If I have a polynomial $a_n x^n + a_{n-1}x^{n-1}+ \cdots + a_1 x + a_0$, and the roots of the polynomial is $r_1,r_2,\ldots,r_n$, then I can rewrite the polynomial as,

$a_n x^n + a_{n-1}x^{n-1} \cdots + a_1 x + a_0 = (x-r_1)\cdots(x-r_n)$. Now if I wanted to express each coefficient of the polynomial by its roots, how would I go about that?

For example, is $a_0 = (-1)^n(r_1\cdots r_n)$? What about $a_1,a_2,\ldots,a_n$?

Would $a_1 = (-1)^{n-1}(r_1 r_2\cdots r_{n-1} + r_1 r_2\cdots r_{n-2} r_n + \cdots)$?

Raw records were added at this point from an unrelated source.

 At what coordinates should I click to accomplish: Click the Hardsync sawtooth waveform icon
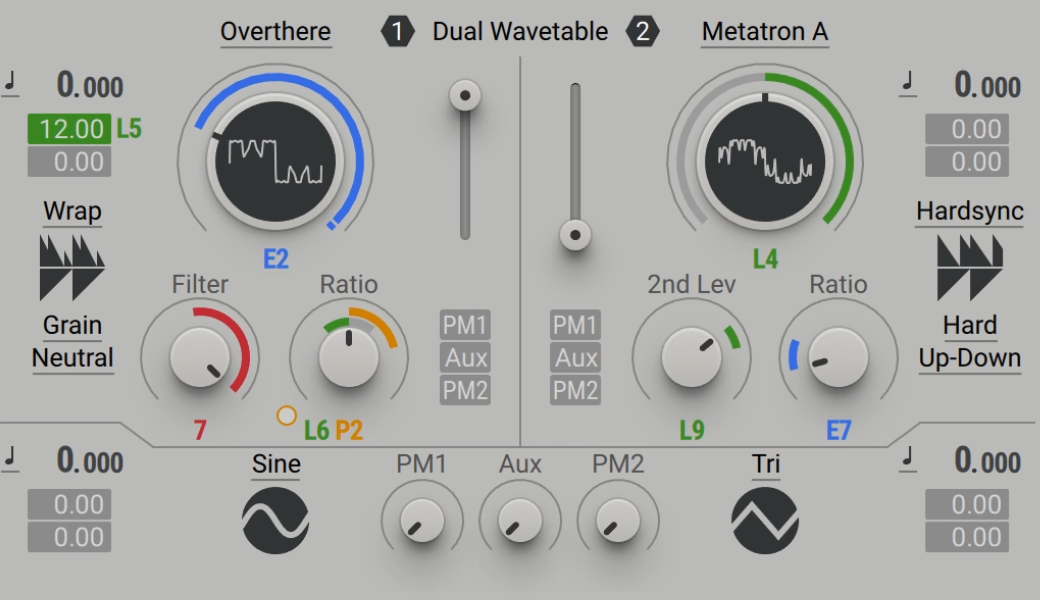coord(970,267)
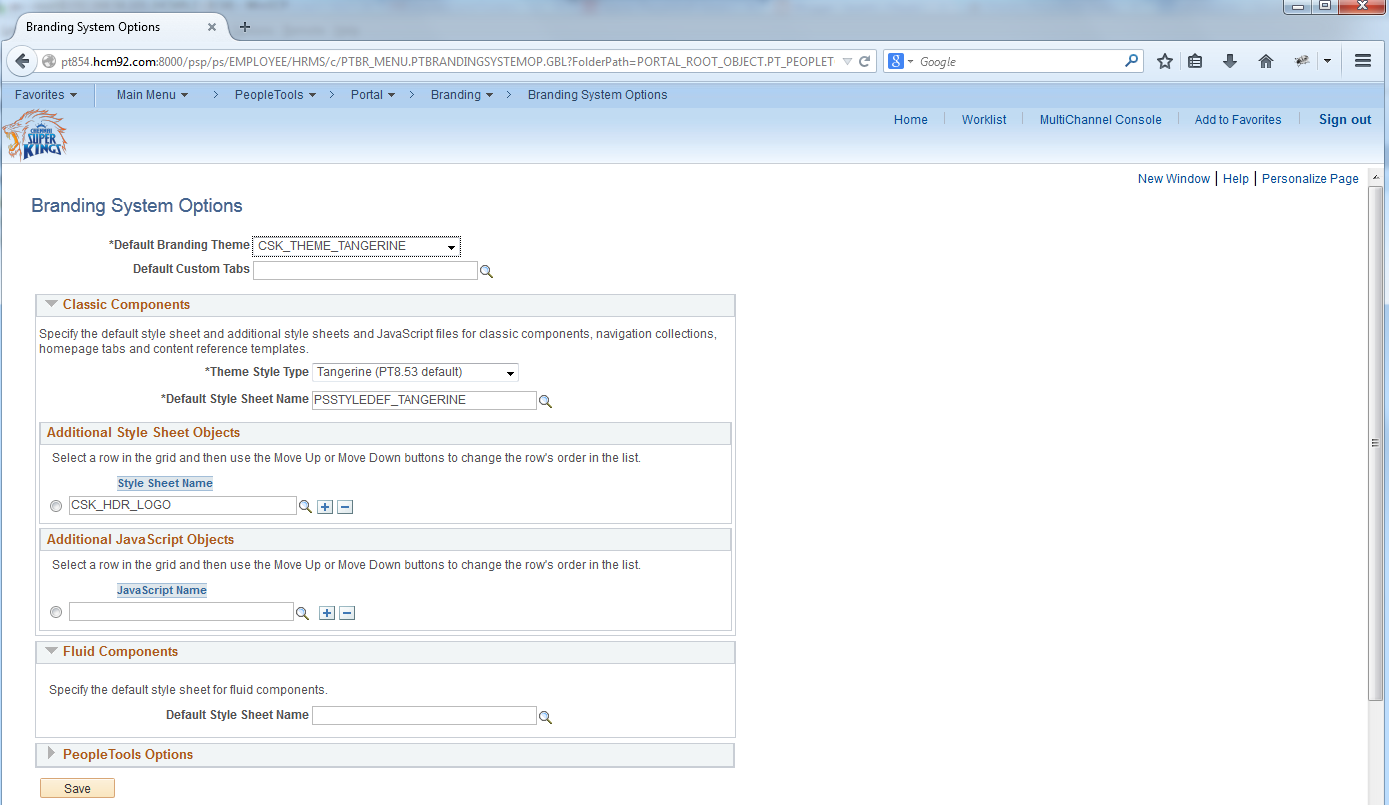This screenshot has height=805, width=1389.
Task: Collapse the Classic Components section
Action: coord(51,304)
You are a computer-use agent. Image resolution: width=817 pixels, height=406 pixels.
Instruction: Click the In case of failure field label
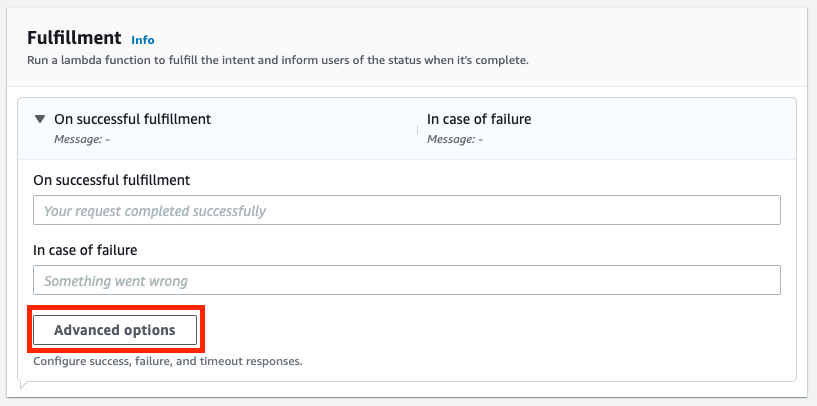(x=85, y=250)
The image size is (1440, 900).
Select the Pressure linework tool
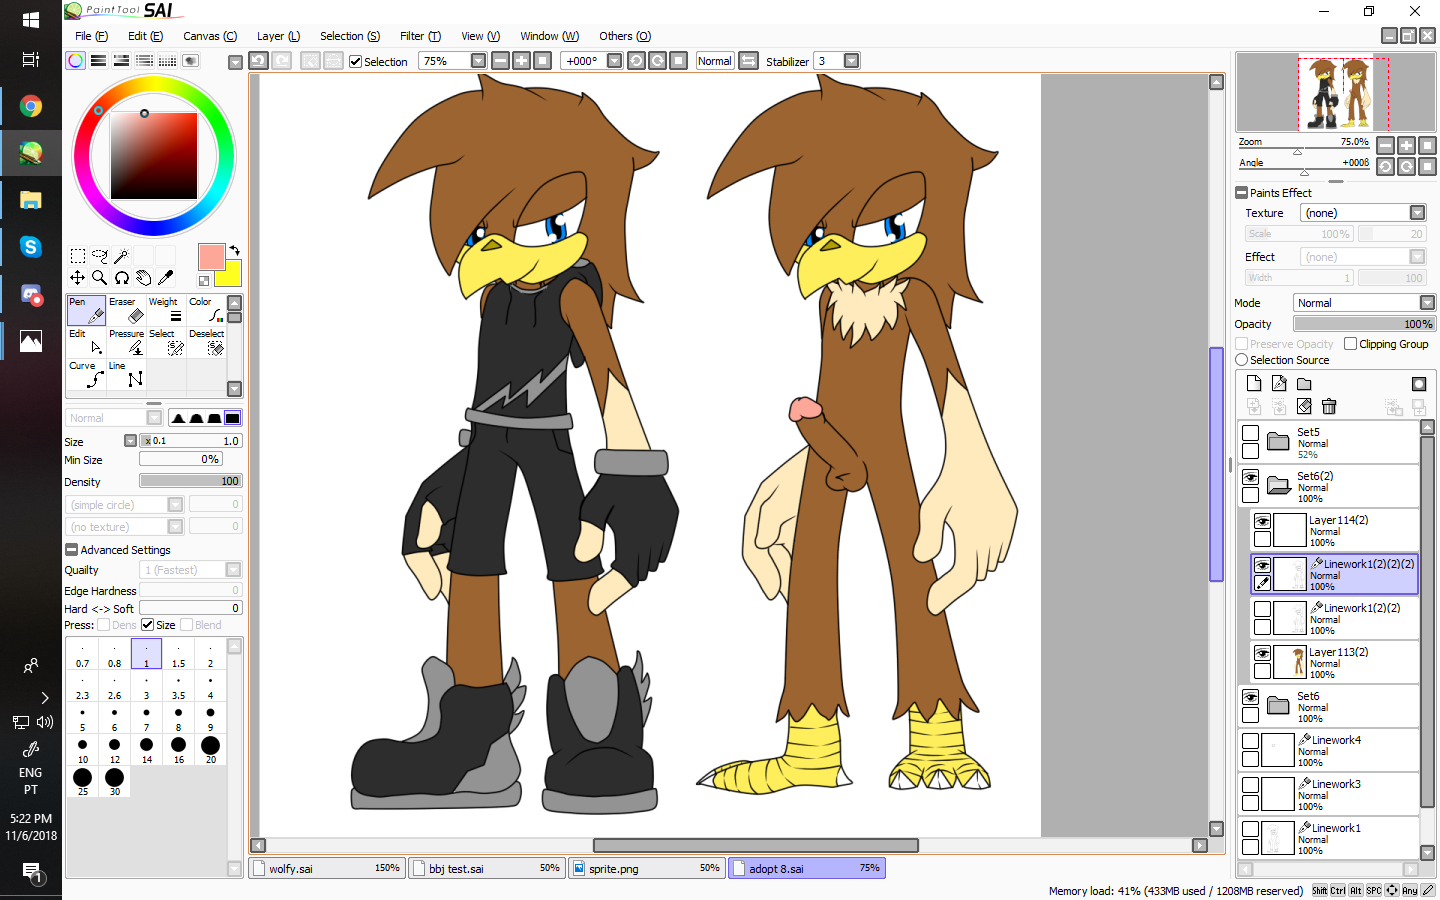click(x=128, y=342)
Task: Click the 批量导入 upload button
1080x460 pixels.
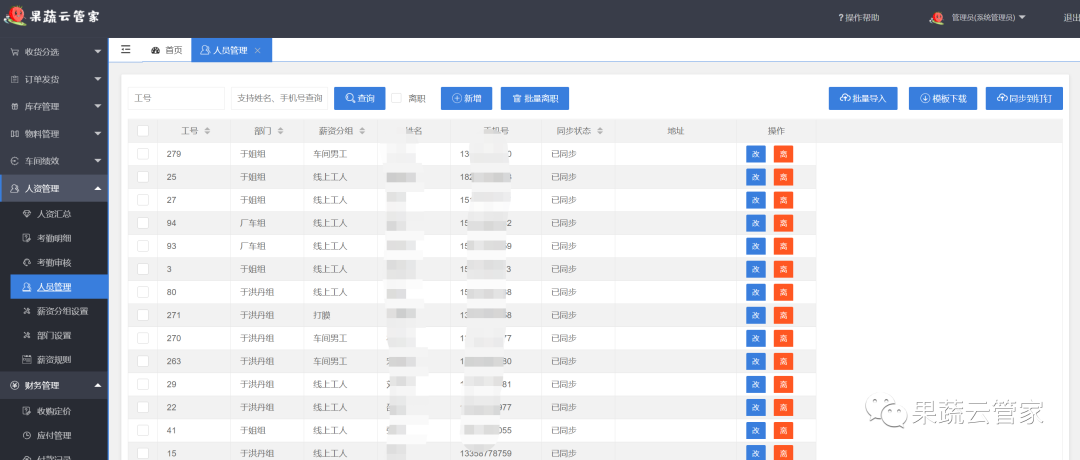Action: [862, 98]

• ...you can write the polynomial as $$a_nx^n+\ldots+a_1x+a_0=\color{red}{a_n}(x-r_1)\cdot\ldots\cdot(x-r_n)$$ – Timbuc Jan 28 '15 at 18:32
• The following link might be useful: math.stackexchange.com/questions/69544/… – Krish Jan 28 '15 at 18:32

The answer to both questions is yes, provided that $a_n=1$.